Adaptive Variance Scaling in Continuous Multi-Objective Estimation-of-Distribution Algorithms

Recent research into single-objective continuous Estimation-of-Distribution Algorithms (EDAs) has shown that when maximum-likelihood estimations are used for parametric distributions such as the normal distribution, the EDA can easily suffer from premature convergence. In this paper we argue that the same holds for multi-objective optimization. Our aim in this paper is to transfer a solution called Adaptive Variance Scaling (AVS) from the single-objective case to the multi-objective case. To this end, we zoom in on an existing EDA for continuous multi-objective optimization, the MIDEA, which employs mixture distributions.

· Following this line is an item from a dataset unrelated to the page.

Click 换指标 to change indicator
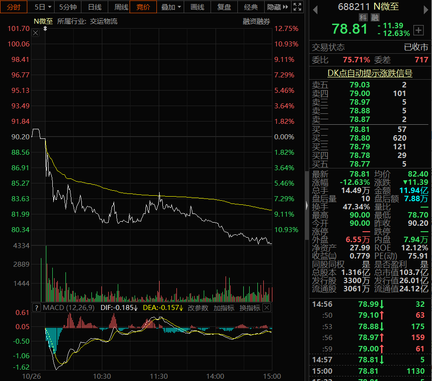432x381 pixels. (250, 308)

We propose a means to combine AVS with the normal mixture distribution, as opposed to the single normal distribution for which AVS was introduced. In addition, we improve the AVS scheme using the Standard-Deviation Ratio (SDR) trigger. Intuitively put, variance scaling is triggered by the SDR trigger only if improvements are found to be far away from the mean. For the multi-objective case, this addition is important to keep the variance from being scaled to excessively large values. From experiments performed on five well-known benchmark problems, the addition of SDR and AVS is found to enlarge the class of problems that continuous multi-objective EDAs can solve reliably.